Deux jours plus tard, Jérôme apprend la disparition de Delphine Jubillar et se résoud à contacter la gendarmerie. "Ça n'a pas de rapport", auraient alors répondu les gendarmes après son témoignage. Une réaction ahurrissante, estime la défense, d'autant qu'au moment où le témoin a vu la voiture, Cédric Jubillar se trouvait, lui, avec les gendarmes.

"Vous trouvez normal qu'à 48 heures de la disparition de Delphine Jubillar, vous appelez la gendarmerie, vous dites: 'j'ai vu un type courir comme un dératé, une voiture allumée', et, que pendant 15 jours, vous ne soyez pas auditionné?", insiste Me Emmanuelle Franck.
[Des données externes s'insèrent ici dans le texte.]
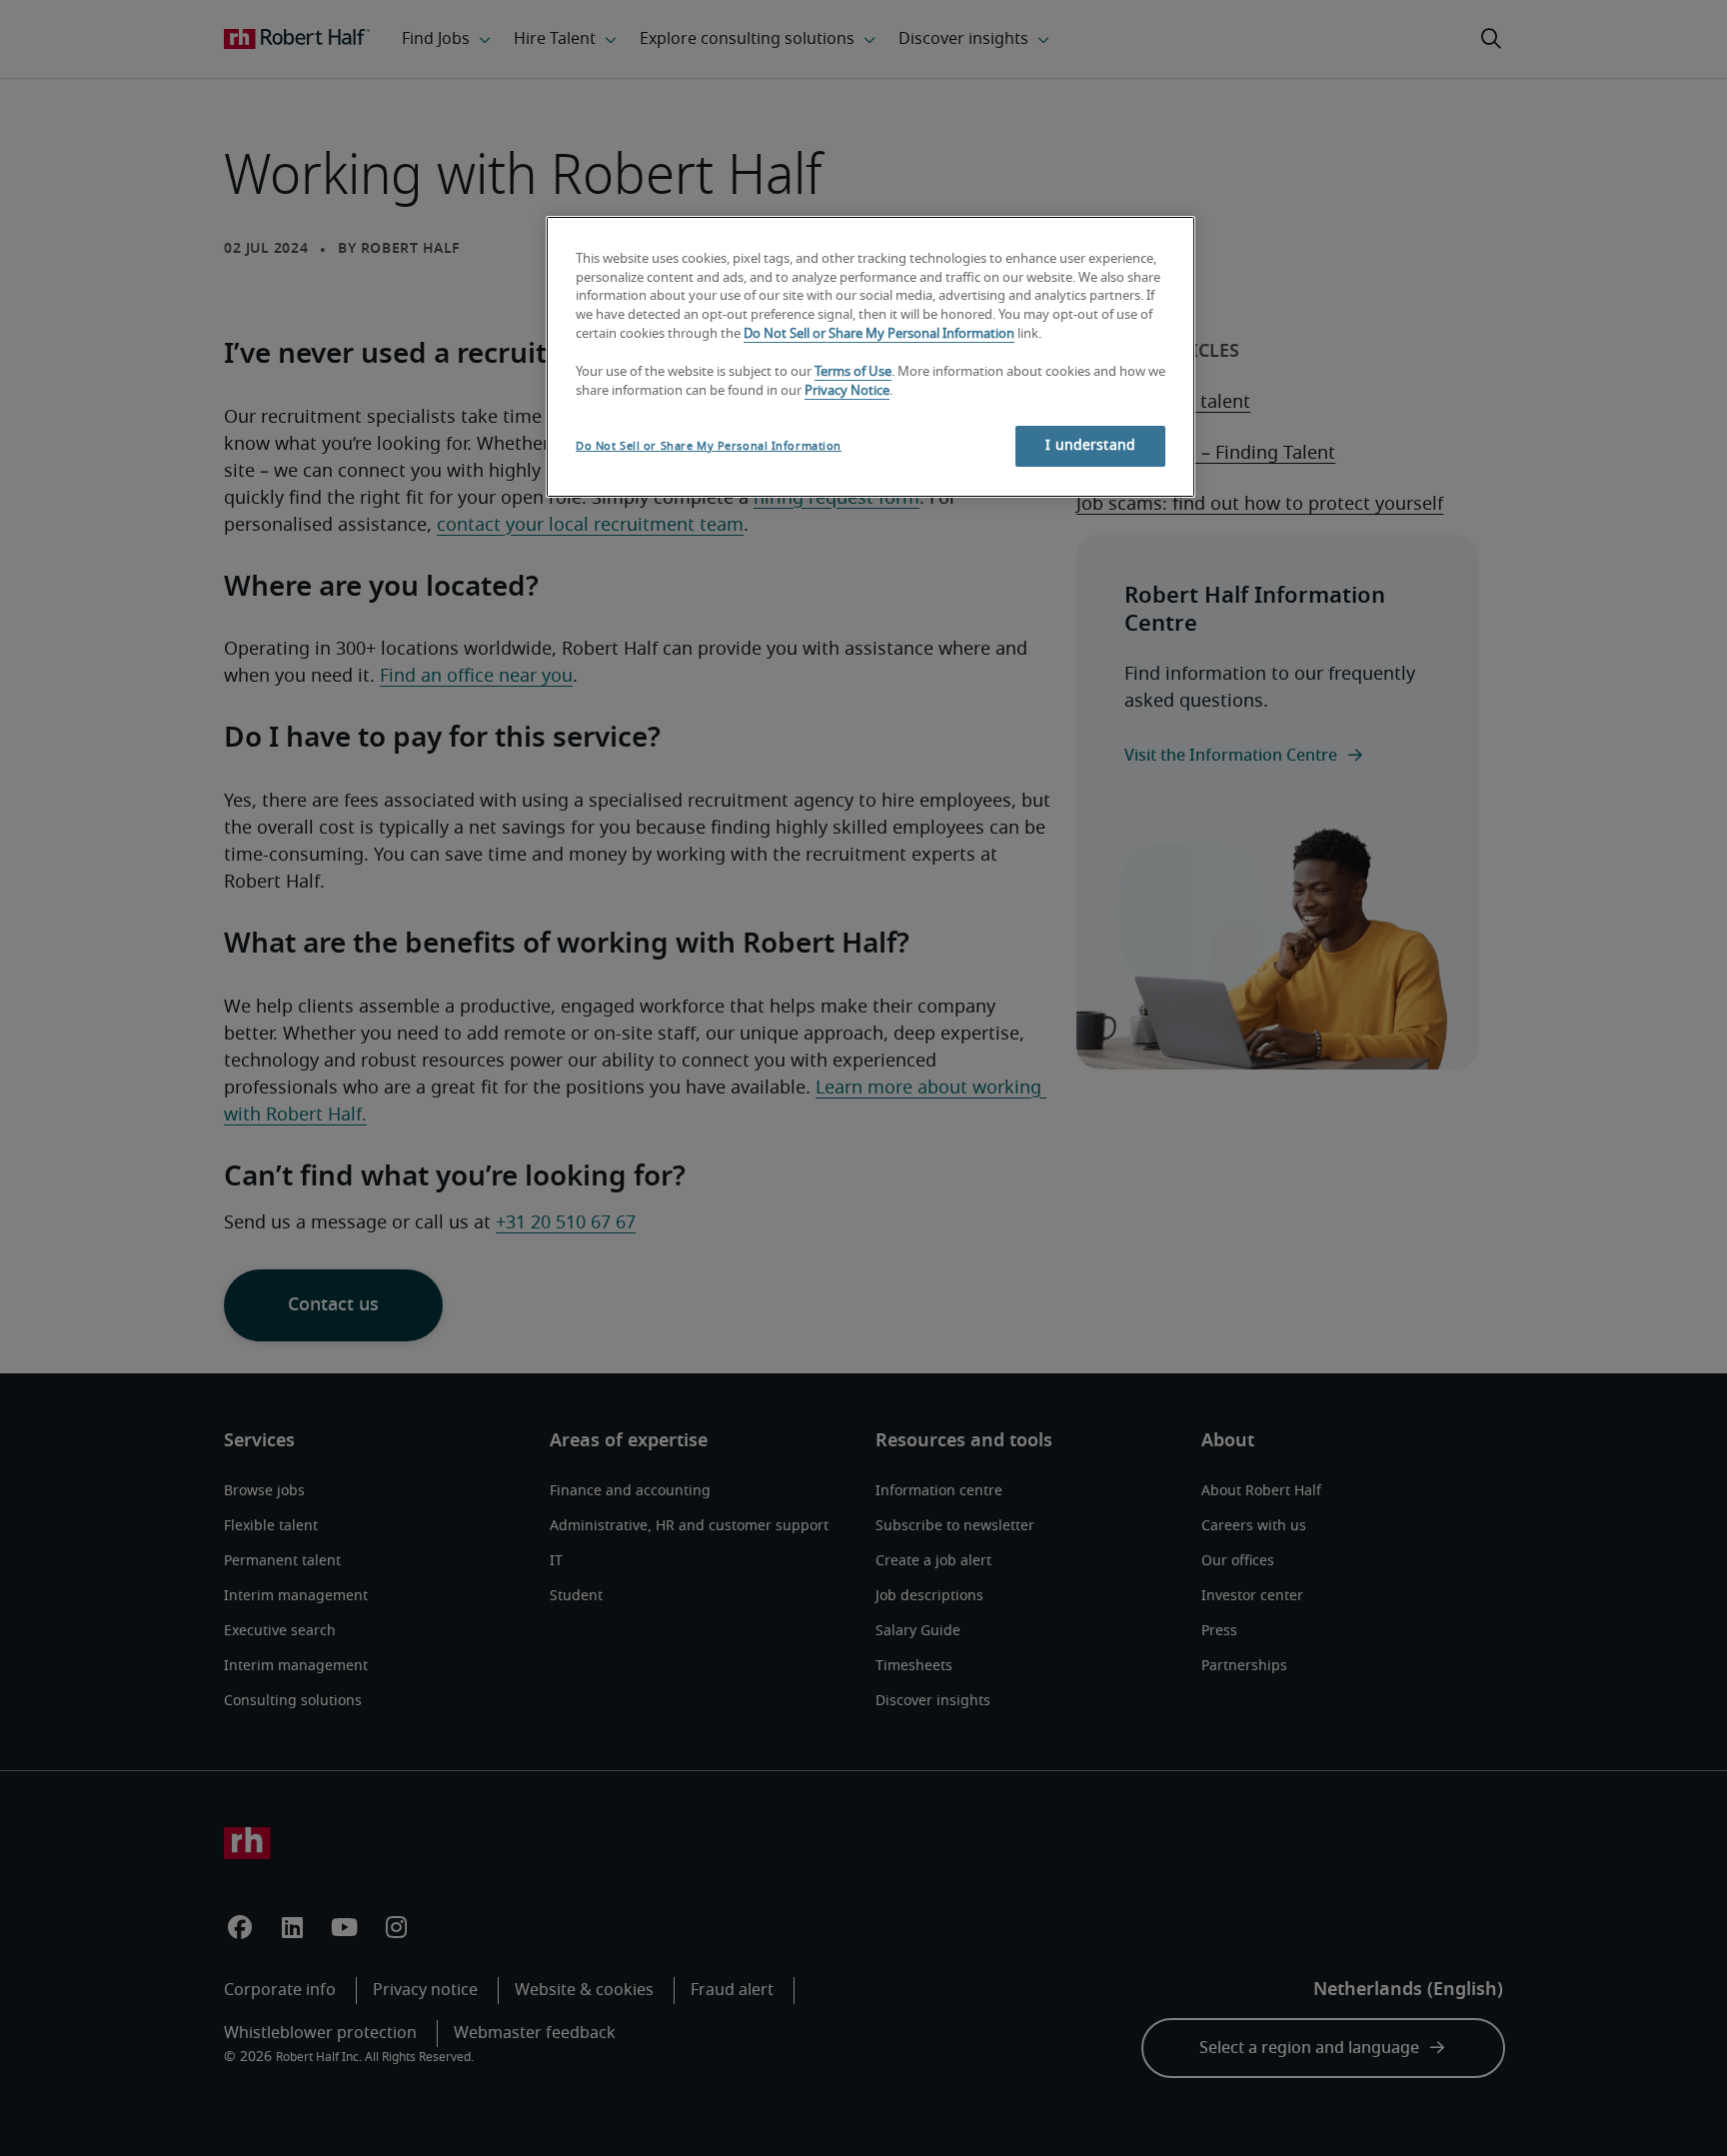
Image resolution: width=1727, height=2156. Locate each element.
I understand (1090, 446)
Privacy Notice (847, 391)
Sur ce point, l'avocat général indique que des vérifications ont tout de même été faites.

Le directeur d'enquête longuement cuisiné

D'autres gendarmes défilent à la barre en assurant que les recherches déployées pour retrouver Dephine Jubillar et comprendre ce qui lui est arrivé ont été "immédiates, intensives et diversifiées". "J'ai mis tous les moyens pour retrouver Delphine Jubillar", soutient l'un d'eux.

Mercredi après-midi, c'est Bernard L., le directeur d'enquête, qui s'avance à la barre d'un pas assuré, en tenue de gendarme. "Point d'entrée de toutes les investigations", selon ses mots, il déroule les différentes étapes de l'enquête, les pistes passées en revue, fermées les unes après les autres. Pour lui, tous les éléments mènent au crime conjugal, seule hypothèse à tenir encore la route: Cédric Jubillar, explique-t-il, avait "la motivation, un mobile et l'opportunité" de tuer son épouse.

Une conclusion loin d'être du goût de la défense, qui prend le micro en fin de journée. Point par point, Me Franck s'attache à souligner les lacunes de l'enquête et à rappeler les éléments à décharge pour Cédric Jubillar qui n'ont pas été rappelés devant la cour.

Pugnace, l'avocate étrille une à une les certitudes des enquêteurs. Les lunettes de Delphine, retrouvées cassées chez elle alors qu'elle était myope? "Elle avait peut-être ses lentilles." Les cris que les voisines ont entendu la nuit des faits? "J'ai refait tout l'horodatage et ça ne colle pas." L'amant de Delphine et son épouse, exclus des suspicions après l'étude du système d'alarme de leur maison? "Pour sortir, ils peuvent aussi passer par la porte vitrée!", tance-t-elle encore. Le ton monte entre les avocats, murmures dans la salle. Cédric Jubillar, lui, esquisse parfois un sourire.

Point culminant de cet interrogatoire, Me Emmanuelle Franck évoque un élément étrange: le livret de famille des Jubillar a été retrouvé sur la voie publique à Albi, sept mois après la disparition de Delphine, "en très bon état, ce qui pose question". "Qui le retrouve? On ne sait pas? (...) Et vous n'avez pas fait un petit prélèvement ADN dessus? Mais vous voyez que c'est grave, là." "Je n'ai pas de réponse", marmonne le gendarme.

Suspendue jeudi soir, l'audience ne reprendra que lundi. La deuxième semaine de ce procès devrait être marquée par le témoignage des proches de Delphine Jubillar.